Goal of the exercise:
Go through the entries below. Copy each line in which "field" appears.

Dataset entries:
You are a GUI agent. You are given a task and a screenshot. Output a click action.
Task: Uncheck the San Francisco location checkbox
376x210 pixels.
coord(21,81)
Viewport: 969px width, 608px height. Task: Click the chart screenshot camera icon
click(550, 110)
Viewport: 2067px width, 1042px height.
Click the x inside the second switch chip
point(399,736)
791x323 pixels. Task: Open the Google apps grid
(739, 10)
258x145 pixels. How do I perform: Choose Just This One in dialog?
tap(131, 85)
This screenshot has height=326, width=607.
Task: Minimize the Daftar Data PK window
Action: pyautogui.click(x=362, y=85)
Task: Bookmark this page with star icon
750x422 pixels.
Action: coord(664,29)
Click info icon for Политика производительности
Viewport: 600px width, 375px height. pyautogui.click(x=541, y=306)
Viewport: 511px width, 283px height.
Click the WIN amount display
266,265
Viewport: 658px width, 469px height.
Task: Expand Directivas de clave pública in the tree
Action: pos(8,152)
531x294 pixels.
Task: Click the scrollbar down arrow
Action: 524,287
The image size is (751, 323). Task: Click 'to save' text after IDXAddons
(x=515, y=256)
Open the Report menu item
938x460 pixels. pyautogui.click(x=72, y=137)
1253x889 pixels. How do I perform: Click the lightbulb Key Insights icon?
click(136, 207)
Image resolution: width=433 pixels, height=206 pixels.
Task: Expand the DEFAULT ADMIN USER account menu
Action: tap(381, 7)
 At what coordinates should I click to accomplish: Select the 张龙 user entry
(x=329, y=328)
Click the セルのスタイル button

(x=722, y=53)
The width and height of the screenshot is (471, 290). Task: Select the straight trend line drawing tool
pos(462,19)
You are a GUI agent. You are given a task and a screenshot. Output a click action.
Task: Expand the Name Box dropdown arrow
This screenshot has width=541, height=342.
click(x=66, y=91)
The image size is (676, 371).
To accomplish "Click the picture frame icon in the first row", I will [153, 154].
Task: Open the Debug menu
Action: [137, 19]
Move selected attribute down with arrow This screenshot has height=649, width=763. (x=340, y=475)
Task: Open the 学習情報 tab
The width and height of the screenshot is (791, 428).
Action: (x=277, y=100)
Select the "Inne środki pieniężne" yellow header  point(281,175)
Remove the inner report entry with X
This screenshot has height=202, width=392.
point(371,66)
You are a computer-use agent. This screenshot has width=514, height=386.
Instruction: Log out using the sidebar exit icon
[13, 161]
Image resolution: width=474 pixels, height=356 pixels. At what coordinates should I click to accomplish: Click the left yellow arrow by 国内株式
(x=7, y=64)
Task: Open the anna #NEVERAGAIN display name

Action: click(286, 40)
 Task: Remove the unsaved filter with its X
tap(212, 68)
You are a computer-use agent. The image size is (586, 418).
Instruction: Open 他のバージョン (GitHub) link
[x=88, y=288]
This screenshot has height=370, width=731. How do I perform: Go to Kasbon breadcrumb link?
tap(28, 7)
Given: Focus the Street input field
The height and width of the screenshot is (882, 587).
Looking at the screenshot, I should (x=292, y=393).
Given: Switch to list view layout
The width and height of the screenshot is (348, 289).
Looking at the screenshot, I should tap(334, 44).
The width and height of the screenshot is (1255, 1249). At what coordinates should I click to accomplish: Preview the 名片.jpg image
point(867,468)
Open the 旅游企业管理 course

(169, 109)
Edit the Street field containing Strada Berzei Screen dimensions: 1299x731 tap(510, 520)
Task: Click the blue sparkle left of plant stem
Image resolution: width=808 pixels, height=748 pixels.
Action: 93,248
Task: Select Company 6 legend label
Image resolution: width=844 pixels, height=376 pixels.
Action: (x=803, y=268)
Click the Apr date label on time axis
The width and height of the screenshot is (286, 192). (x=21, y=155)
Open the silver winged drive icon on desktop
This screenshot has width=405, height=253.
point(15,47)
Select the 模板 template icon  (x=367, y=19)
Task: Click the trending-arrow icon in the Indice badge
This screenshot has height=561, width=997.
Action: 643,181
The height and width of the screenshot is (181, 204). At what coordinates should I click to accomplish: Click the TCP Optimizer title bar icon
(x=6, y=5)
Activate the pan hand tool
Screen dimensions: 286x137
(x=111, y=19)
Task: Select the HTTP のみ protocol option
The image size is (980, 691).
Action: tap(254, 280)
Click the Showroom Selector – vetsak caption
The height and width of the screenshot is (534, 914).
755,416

The answer:
Given: Focus the Street input field
Edit the Street field containing Strada Berzei Screen dimensions: 1299x731 tap(510, 520)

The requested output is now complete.